As your bone marrow isn’t able to make normal blood cells your spleen and liver usually try to compensate, however they, can’t compensate sufficiently. The lack of normal blood cells causes low blood count which leads to anaemia, which can make you feel very tired and short of breath. Low white blood cell count or diminished production of antibodies can place you at a higher risk of infections. Also, your liver and spleen can end up swelling. Symptoms of MF can include:
- Symptoms of anemia (low red blood count), including weakness and fatigue, shortness of breath, palpitations and pale skin
- Symptoms associated with an enlarged spleen, including pain and discomfort below your ribs on the left side of your body, feelings of fullness, indigestion, loss of appetite and weight loss
- Symptoms associated with an enlarged liver, typically pain and discomfort in your stomach or abdomen
- Skin itchiness (your doctor might call this pruritus)
- Excessive sweating, especially at night
- Increased risk of infection
- Bleeding and easy bruising
- Bone pain
What causes MF?
As time goes on, we are learning more about MF and its causes. What causes MF is not fully understood. About 50% to 60% of MF patients have a change (mutation) in a protein that regulates blood cell production (this protein is known as JAK2 and the mutation as JAK2 V617F).
This mutation causes JAK2 to signal blood cells to grow and divide even when the body is not asking for more blood cells which dysregulates the JAK/STAT pathway involved in the blood cell production process in the bone marrow. 5% to 10% of MF patients have a mutation in a gene named MPL, which also affects the JAK/STAT pathway. In 2013 another gene mutation called CALR was discovered. It affects about 24% of MF patients. Research is ongoing to determine how the CALR mutation affects the treatment and prognosis for MF patients.
People are not born with these mutations but acquire them during their lives. These mutations may also be triggered by past exposure to ionizing radiation (a type of radiation that has very high energy, like medical X-rays) or to petrochemicals such as benzene and toluene. It is also important to note that MF is rarely inherited and is not passed on from parent to child, although some families do seem to develop the disease more readily than others.
What will my doctor do?
Your doctor will tailor the management of your MPN to your particular case. When you’re first diagnosed, they may suggest the “watch and wait” approach, if you don’t have symptoms or complications such as anemia or an enlarged spleen.

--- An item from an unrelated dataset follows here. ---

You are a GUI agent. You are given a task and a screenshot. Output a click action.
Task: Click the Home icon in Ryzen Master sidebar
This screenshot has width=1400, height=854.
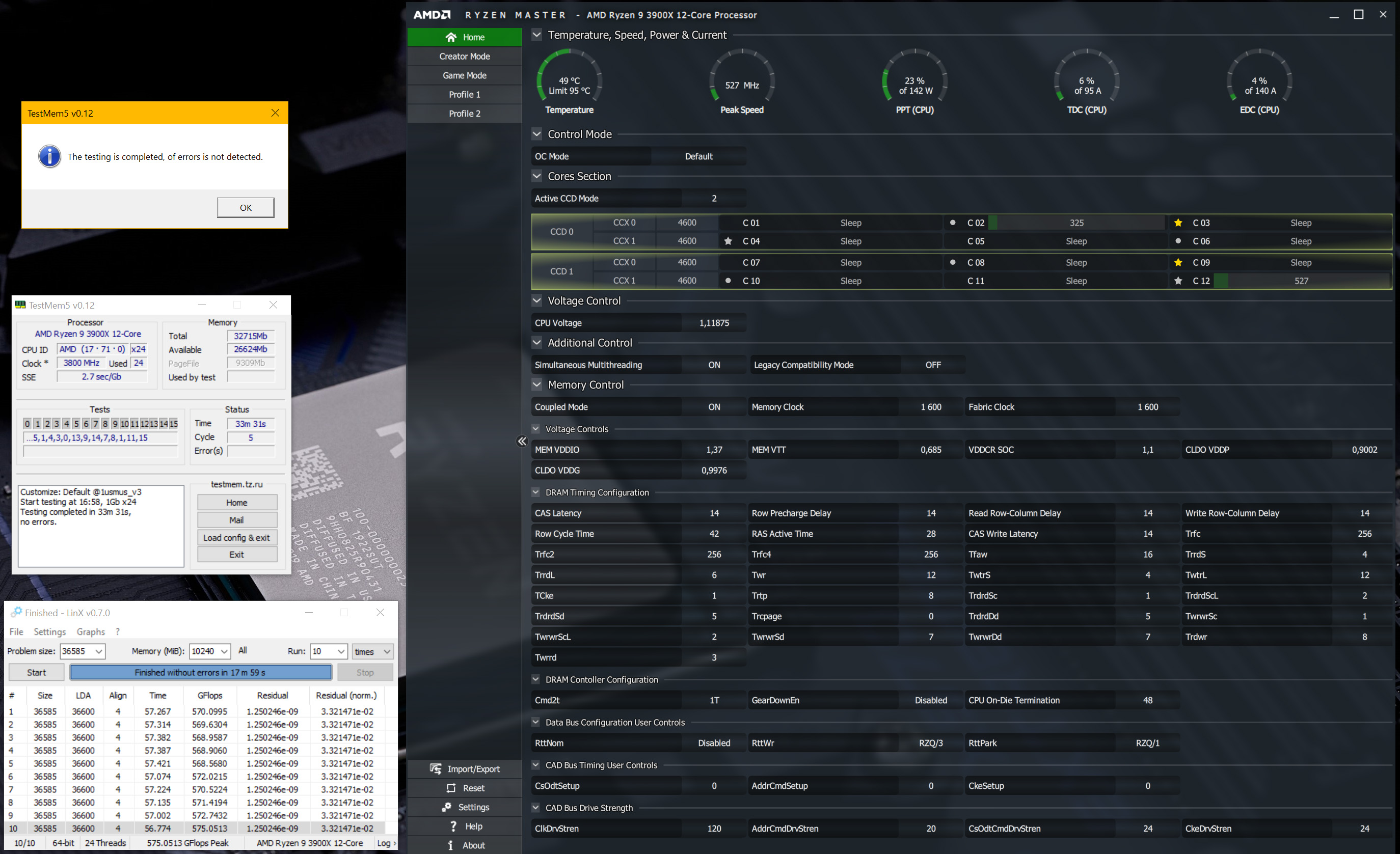click(x=450, y=37)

This means your MPN and related symptoms will be monitored regularly through check-ups and blood tests.
What’s the outlook?
MF is generally regarded as incurable and the course of MF can vary considerably between people. In some people the disease remains stable for long periods, allowing them to live a normal life with minimal interruptions. For others, MF progresses more quickly and people require treatment to help relieve symptoms. Up to 20% of cases may transform into acute myeloid leukaemia (AML), a cancer. If you’d like to know more about your individual prognosis, you should talk to your doctor.
Doctors and scientists have been developing methods to predict disease prognosis for myelofibrosis patients. One of the methods is referred to as DIPSS (Dynamic International Prognostic Scoring System). The following factors are considered in this scoring system (one point for each except Hemoglobin which is two points)
- Age: > 65
- White blood cells (Leukocytes): > 25 X 109 /L
- Hemoglobin: < 100 g/L – TWO POINTS
- Constitutional Symptoms (fatigue, bone pain, pruritis (itchiness), etc.)